Port Stephens – Worimi Country. The Worimi are the Traditional Custodians of the Port Stephens area. The Worimi Nation was originally bounded by four rivers, Hunter River to the south, Manning River to the north, the Allyn and Patterson Rivers to the west.
- Take part in an action-packed and educational Indigenous adventure: In Port Stephens, two hours north of Sydney, Sand Dune Adventures, operated by the Worimi people, will take visitors on a 90-minute adventure that’s one-third quad biking, one-third sandboarding and one-third Aboriginal culture: visiting midden sites, digging for fresh water on the beach and discovering bush foods and resources. The Worimi dunes rise up to 40 metres (131 feet) above sea level!
Alice Springs – Arrernte Land. The Aboriginal Arrernte (pronounced arrunda) people are the Traditional Custodians of Alice Springs and the surrounding region. Mparntwe (pronounced m’barn-twa) is the Arrernte name of Alice Springs.
- Enjoy a bite to eat from the world’s oldest living culture: In Alice Springs, the Mbantua Gourmet Bush Lunch Tour, takes visitors on a leisurely walk to a site that is historically significant to the Arrernte people, followed by a bush tucker demonstration and a gourmet barbecue in a bush setting. Or visitors can experience The Mbantua Starlight and Bush Dinner Tour includes an evening stroll and a cooking demonstration on an open fire featuring native ingredients, while listening to Dreamtime stories about the night sky.
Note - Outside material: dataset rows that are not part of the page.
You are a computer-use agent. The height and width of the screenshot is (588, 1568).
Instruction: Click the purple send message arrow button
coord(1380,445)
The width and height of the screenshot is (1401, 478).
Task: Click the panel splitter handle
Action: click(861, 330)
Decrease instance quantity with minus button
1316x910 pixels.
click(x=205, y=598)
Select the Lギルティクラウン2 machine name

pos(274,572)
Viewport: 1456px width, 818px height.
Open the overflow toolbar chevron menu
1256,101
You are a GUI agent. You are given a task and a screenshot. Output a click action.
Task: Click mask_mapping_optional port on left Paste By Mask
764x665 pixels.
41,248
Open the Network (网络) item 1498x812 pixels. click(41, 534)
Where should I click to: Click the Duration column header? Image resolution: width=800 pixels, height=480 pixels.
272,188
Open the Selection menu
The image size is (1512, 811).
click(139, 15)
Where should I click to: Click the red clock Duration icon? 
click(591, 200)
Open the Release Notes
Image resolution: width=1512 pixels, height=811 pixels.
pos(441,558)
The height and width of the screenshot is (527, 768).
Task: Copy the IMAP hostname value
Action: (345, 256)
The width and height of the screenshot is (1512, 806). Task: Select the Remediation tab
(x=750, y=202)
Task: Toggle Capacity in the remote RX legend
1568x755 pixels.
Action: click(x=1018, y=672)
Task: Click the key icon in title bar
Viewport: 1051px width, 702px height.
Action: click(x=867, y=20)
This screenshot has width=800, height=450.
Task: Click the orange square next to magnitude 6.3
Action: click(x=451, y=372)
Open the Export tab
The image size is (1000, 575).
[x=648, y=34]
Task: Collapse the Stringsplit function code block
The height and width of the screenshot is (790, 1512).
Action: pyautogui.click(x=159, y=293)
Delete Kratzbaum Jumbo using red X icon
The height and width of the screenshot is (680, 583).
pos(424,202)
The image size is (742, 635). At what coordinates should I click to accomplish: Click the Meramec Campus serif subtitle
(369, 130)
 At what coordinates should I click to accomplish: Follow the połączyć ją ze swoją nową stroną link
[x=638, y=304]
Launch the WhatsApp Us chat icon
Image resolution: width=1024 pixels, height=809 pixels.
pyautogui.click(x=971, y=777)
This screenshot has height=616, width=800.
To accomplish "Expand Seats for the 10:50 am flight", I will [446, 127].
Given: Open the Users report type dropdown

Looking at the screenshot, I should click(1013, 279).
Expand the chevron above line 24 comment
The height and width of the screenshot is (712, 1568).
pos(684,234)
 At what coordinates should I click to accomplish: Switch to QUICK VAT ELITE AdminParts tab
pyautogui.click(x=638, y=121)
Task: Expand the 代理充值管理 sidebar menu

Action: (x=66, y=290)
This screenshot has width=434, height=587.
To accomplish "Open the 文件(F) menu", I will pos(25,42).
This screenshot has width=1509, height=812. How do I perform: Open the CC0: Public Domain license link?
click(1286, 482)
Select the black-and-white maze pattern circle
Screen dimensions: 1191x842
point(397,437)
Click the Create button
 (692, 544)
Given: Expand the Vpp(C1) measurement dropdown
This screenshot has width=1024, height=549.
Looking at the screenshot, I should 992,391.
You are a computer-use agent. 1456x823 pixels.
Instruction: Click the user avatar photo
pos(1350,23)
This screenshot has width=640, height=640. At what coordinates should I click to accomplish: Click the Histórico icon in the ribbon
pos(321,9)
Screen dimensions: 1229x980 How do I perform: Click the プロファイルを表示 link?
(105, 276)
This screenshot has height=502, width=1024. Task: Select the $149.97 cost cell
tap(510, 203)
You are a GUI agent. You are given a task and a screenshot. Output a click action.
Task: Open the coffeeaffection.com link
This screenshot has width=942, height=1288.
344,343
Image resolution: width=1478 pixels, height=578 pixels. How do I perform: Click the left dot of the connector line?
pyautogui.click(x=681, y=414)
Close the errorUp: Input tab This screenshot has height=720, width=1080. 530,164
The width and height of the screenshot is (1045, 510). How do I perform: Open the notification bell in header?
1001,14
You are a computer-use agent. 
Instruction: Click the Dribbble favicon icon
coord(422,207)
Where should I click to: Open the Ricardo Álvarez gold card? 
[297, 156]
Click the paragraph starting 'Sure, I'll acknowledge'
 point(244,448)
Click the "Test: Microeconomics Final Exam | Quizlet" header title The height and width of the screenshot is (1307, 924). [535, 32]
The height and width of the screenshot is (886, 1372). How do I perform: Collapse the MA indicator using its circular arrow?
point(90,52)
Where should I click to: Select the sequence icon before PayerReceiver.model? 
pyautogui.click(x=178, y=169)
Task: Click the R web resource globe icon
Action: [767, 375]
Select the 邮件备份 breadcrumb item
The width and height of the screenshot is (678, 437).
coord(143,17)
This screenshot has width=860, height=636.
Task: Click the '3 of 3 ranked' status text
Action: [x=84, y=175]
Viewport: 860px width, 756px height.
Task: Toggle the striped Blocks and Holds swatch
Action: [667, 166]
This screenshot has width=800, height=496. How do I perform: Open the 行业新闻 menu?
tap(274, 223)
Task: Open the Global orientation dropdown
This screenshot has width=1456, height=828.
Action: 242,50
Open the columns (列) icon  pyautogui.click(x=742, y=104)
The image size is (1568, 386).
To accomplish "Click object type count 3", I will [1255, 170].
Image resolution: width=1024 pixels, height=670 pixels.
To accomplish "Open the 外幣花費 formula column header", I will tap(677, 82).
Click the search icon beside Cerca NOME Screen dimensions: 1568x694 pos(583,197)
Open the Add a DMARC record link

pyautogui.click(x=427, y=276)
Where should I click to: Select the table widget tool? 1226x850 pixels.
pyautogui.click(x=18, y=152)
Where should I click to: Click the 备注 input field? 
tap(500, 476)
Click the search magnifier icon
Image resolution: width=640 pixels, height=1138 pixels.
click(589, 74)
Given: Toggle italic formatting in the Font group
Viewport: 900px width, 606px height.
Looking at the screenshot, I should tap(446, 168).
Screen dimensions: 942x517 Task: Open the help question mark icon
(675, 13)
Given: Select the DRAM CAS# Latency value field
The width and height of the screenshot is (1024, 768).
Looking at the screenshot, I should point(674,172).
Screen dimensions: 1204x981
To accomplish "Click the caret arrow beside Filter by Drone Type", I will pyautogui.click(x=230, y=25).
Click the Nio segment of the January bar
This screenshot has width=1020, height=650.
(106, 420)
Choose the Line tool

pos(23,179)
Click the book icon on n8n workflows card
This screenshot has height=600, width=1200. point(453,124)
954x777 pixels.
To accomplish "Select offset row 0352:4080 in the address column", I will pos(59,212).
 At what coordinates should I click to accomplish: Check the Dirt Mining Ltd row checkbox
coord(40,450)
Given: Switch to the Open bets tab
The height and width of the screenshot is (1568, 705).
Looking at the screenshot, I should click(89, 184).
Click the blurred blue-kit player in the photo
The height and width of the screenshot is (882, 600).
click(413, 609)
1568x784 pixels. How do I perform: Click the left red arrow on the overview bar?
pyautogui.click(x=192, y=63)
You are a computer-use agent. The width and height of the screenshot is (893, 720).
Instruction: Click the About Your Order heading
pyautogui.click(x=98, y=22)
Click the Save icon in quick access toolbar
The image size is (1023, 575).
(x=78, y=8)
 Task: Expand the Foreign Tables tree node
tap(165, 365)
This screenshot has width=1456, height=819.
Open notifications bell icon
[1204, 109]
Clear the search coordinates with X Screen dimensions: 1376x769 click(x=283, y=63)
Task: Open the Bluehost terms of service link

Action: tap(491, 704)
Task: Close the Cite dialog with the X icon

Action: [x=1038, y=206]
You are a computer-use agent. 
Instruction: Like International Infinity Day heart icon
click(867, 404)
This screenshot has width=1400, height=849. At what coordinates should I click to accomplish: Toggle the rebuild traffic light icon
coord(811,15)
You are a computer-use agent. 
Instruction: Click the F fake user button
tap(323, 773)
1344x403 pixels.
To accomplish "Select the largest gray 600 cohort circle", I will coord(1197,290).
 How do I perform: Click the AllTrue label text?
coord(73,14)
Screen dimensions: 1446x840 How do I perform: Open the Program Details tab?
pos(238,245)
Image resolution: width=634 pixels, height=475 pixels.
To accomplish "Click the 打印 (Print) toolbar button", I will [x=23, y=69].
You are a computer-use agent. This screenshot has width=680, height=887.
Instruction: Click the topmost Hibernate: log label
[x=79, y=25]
Uluru – Anangu Land. Uluru, Kata Tjuta and the land around them have always been very special places. Recognised as a UNESCO World Heritage listing for both cultural and natural values, the Anangu (pronounced arn-ung-oo) are the Traditional Custodians. The Anangu welcome you to learn about their Tjukurpa (traditional law, stories and spirituality), ancestors and culture.
- Feel scale of Central Australia’s rich culture: SEIT’s Patji tour, named after the Aboriginal land it explores, takes visitors on an exclusive off-road adventure just south of Uluru. Travelling through Patji by 4WD with an Aboriginal guide, expect to learn about the cultural and historical significance of the area, as well as stories passed down for generations about how the Traditional Owners survived in this desert landscape.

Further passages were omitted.